Swedish soprano Nina Stemme wins Birgit Nilsson Prize
Swedish opera singer Nina Stemme has won the one-million dollar prize awarded in memory of the Nordic nation's legendary soprano Birgit Nilsson, the jury said on Tuesday.
The prize, one of the largest in the world of classical music, is given every three or four years to recognise the achievements of an active artiste in the field.
Stemme was honoured "for her interpretations of the dramatic soprano repertoire with her respect for the composer's intentions, her tireless dedication to the dramatic soprano repertoire, and for being a great Wagnerian soprano of today," the jury said in a statement.
The Birgit Nilsson Prize was founded by the singer herself before she died in 2005 aged 87 with hopes of inspiring young artistes to reach their full potential.
One of the greatest Wagnerian sopranos of the twentieth century, Nilsson, the daughter of a Swedish farmer, made her breakthrough at Milan's legendary La Scala as the cold Princess Turandot in 1958.
"It is a great honour to be recognised for my work, but it is even greater to be recognised in my home country by a world-renowned organisation that bears the name and carries the legacy of a legend... my idol Birgit Nilsson," Stemme, who is the fourth to win the prize, said in a statement.

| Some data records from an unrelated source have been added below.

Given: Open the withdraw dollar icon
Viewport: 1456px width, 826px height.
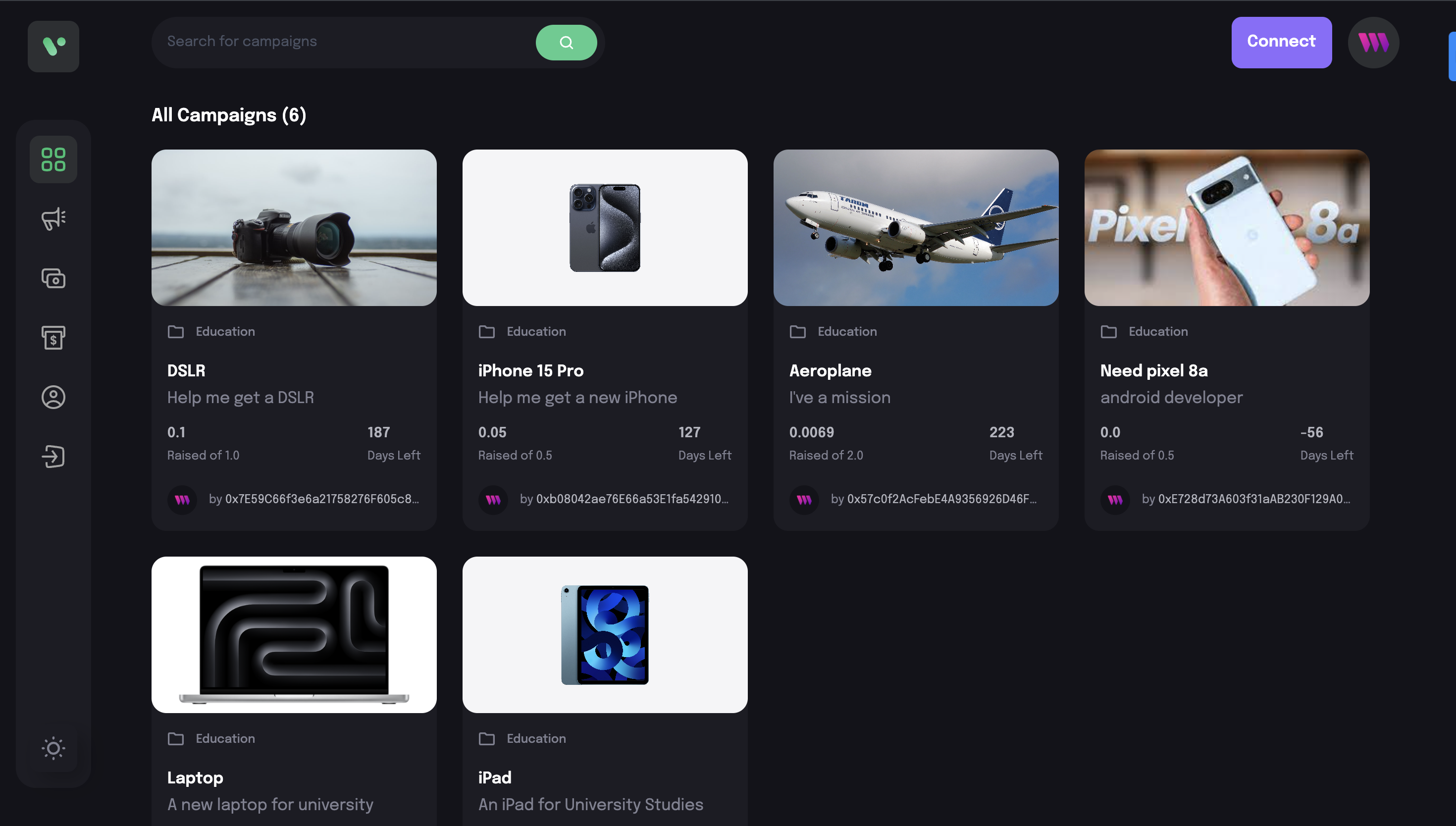Looking at the screenshot, I should tap(53, 338).
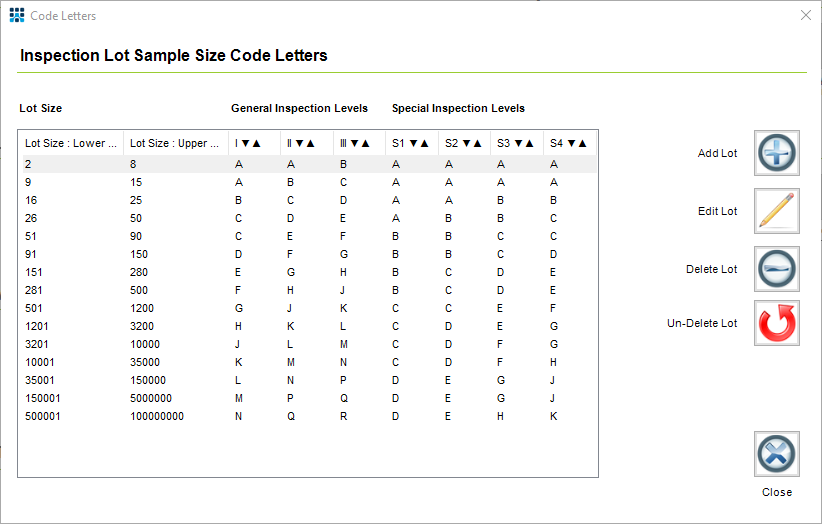This screenshot has height=524, width=822.
Task: Click the Close X icon button
Action: (776, 455)
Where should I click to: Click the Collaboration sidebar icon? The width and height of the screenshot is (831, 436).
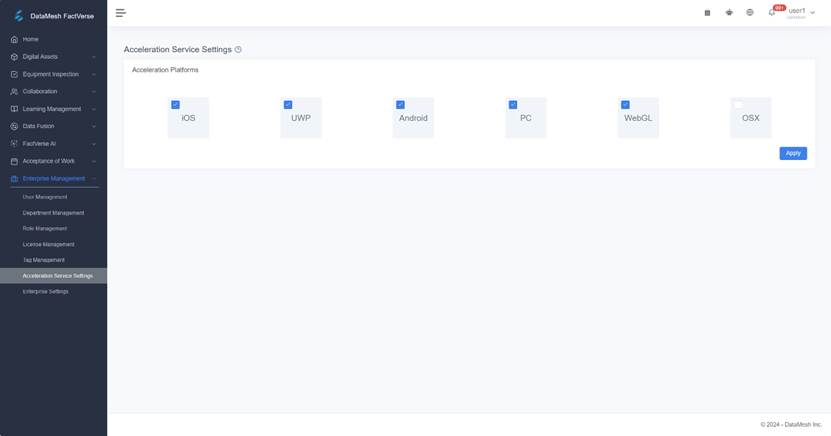[14, 91]
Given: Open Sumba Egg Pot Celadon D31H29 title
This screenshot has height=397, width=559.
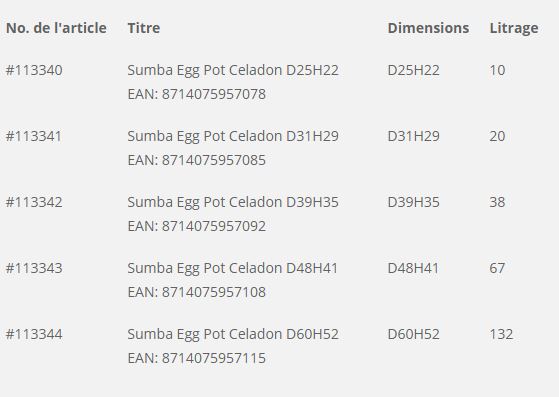Looking at the screenshot, I should pyautogui.click(x=233, y=136).
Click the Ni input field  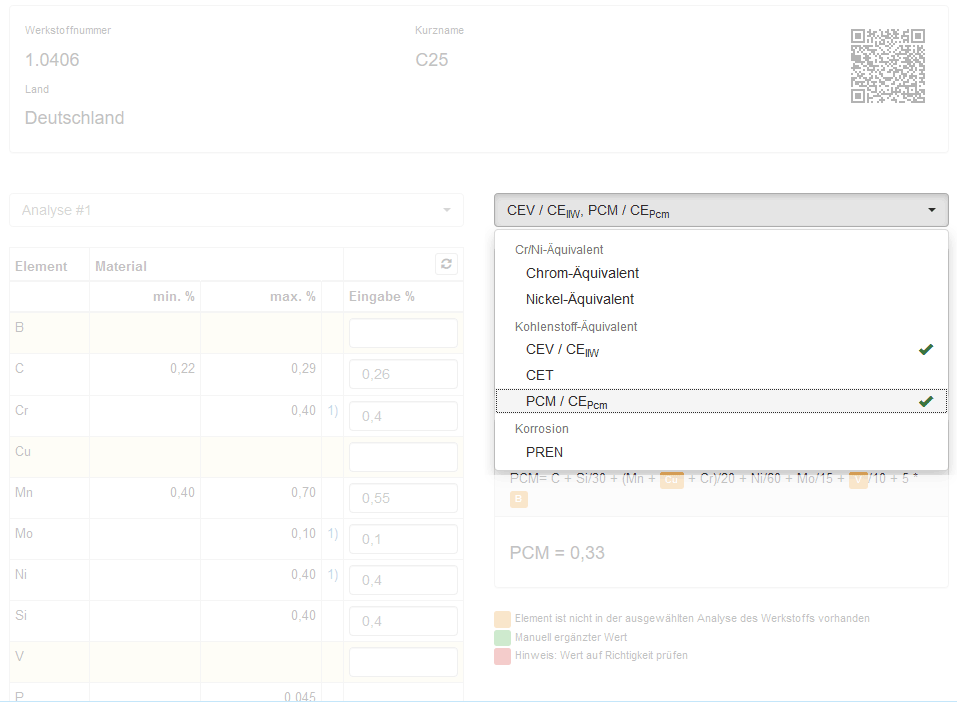tap(403, 580)
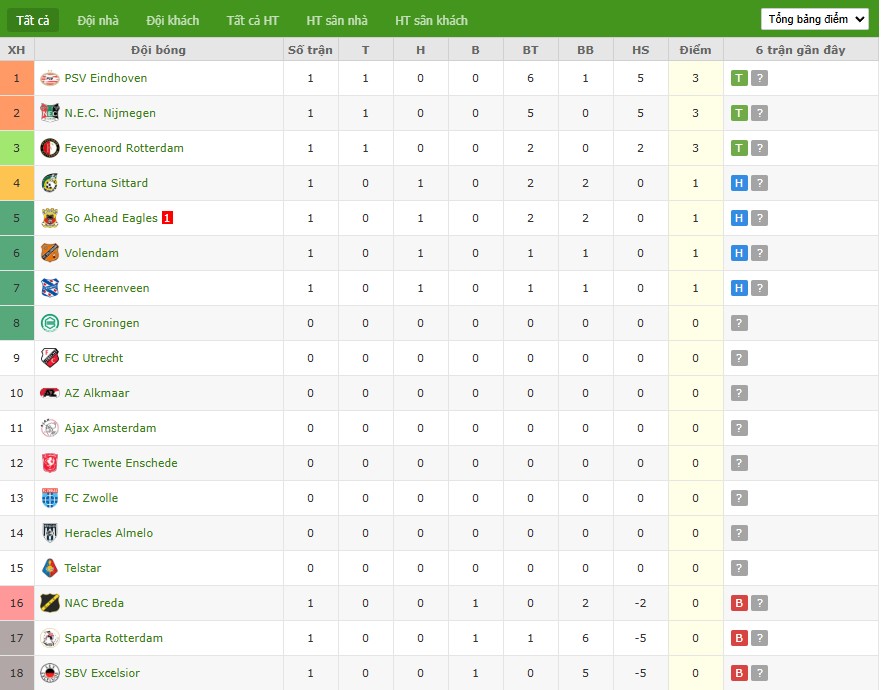Click the green T result badge for PSV Eindhoven

739,78

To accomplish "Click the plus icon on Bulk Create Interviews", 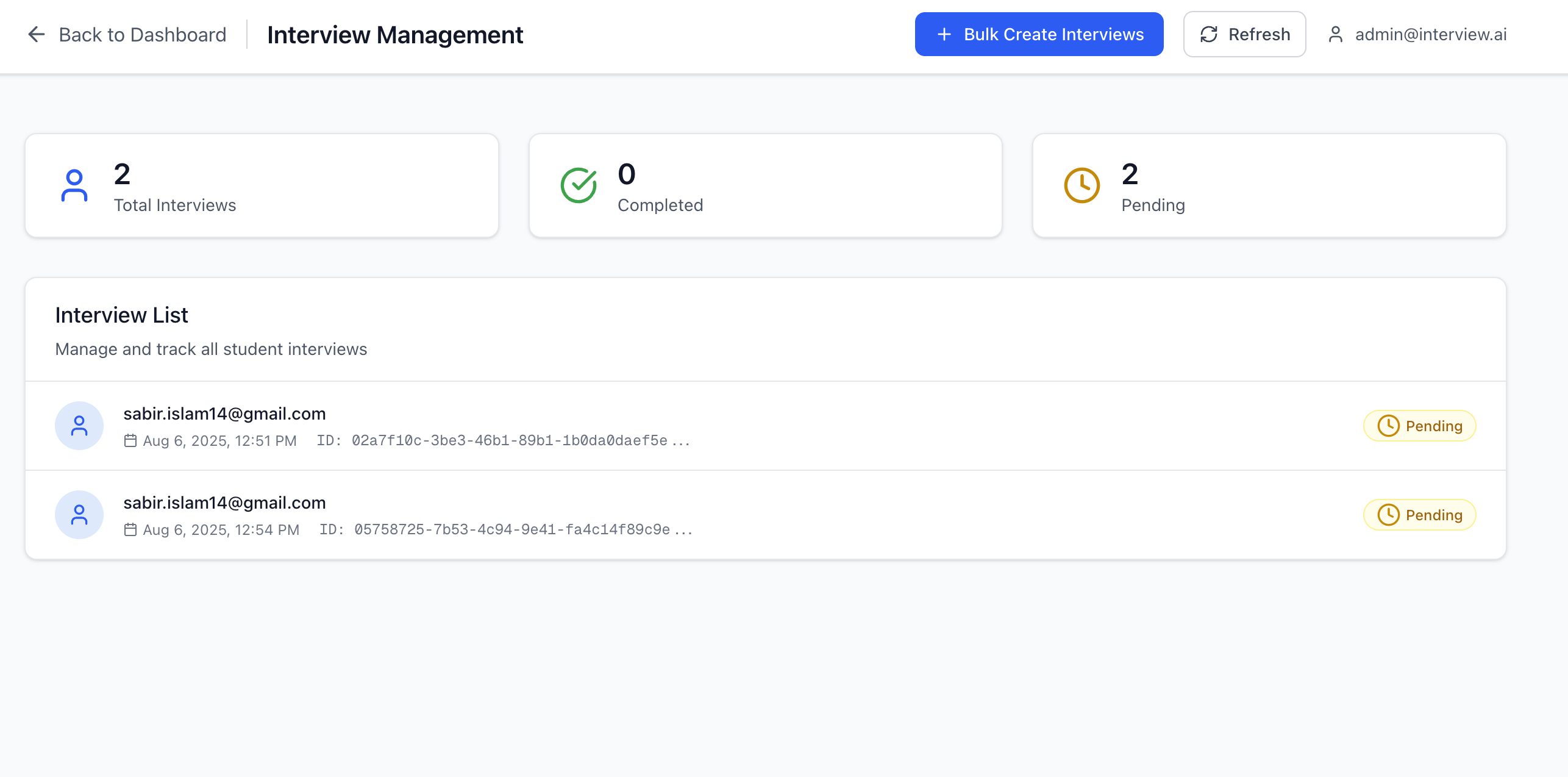I will pos(944,34).
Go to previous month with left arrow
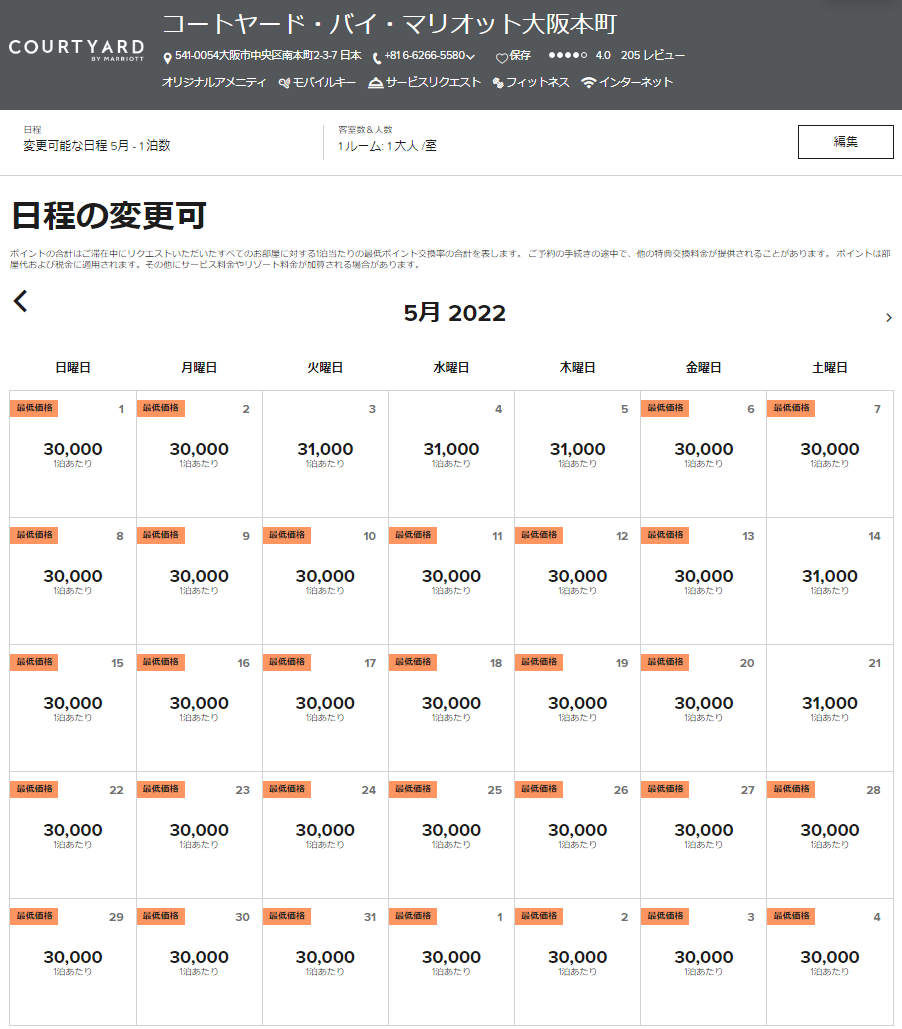902x1029 pixels. coord(20,301)
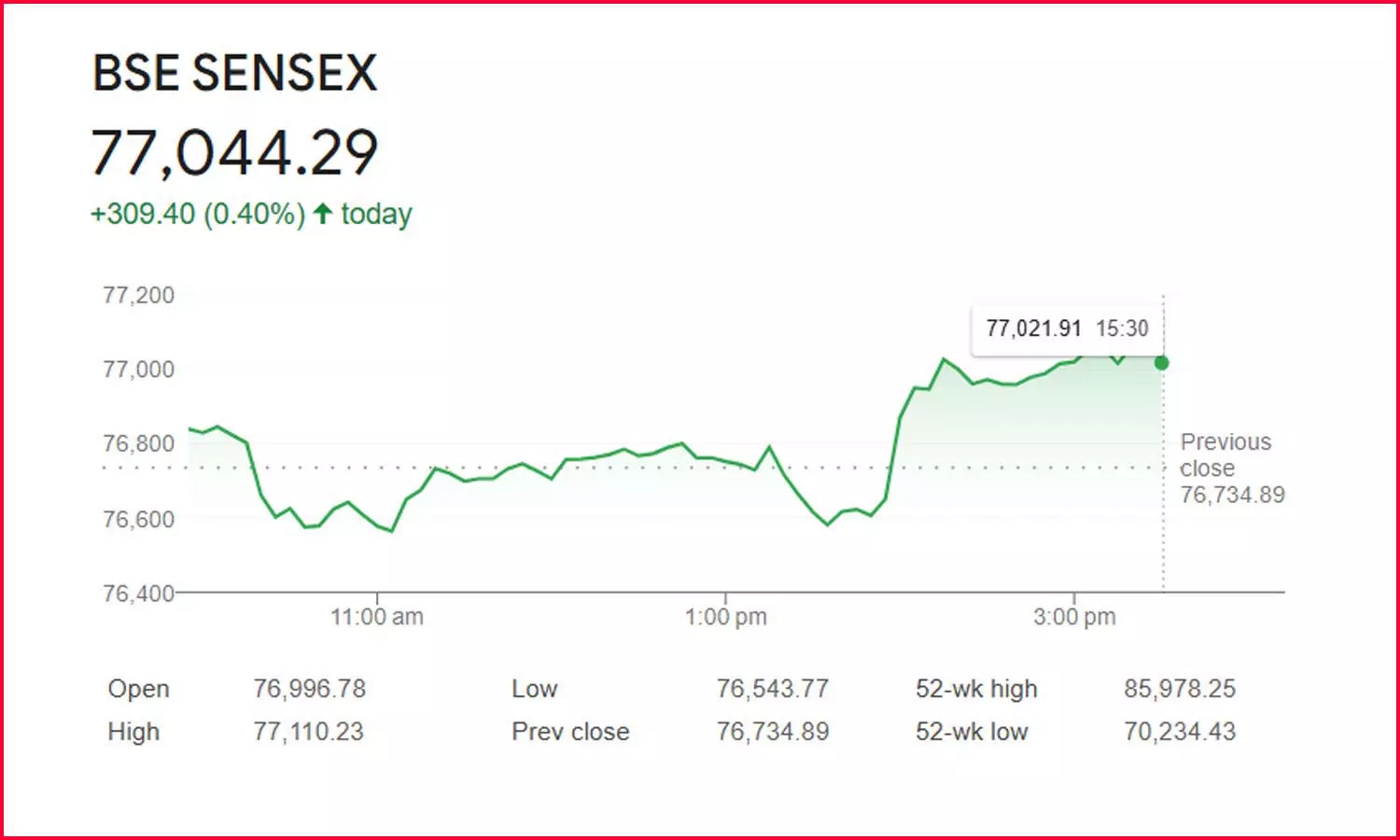Click the BSE SENSEX title
Screen dimensions: 1400x840
[x=234, y=73]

The 55-year-old performed as Isolde twice (2005 and 2006) in Richard Wagner's opera "Tristan und Isolde" at the Bayreuth Festival in Germany and also appeared in Giacomo Puccini's "Turandot" and in Richard Strauss's "Elektra".
In 2013, she won the International Opera Award for the Best Female Singer.
Previous laureates include Spain's Placido Domingo (2009), his Italian counterpart Riccardo Muti (2011) and the Vienna Philharmonic (2014).
Stemme will receive her award in the presence of King Carl XVI Gustaf and Queen Silvia at an October 11 ceremony in Stockholm.
The prize jury includes Wagner's great-granddaughter Eva Wagner-Pasquier, who is also the former co-director of the Bayreuth Festival, and former president of the Vienna Philharmonic, Clemens Hellsberg.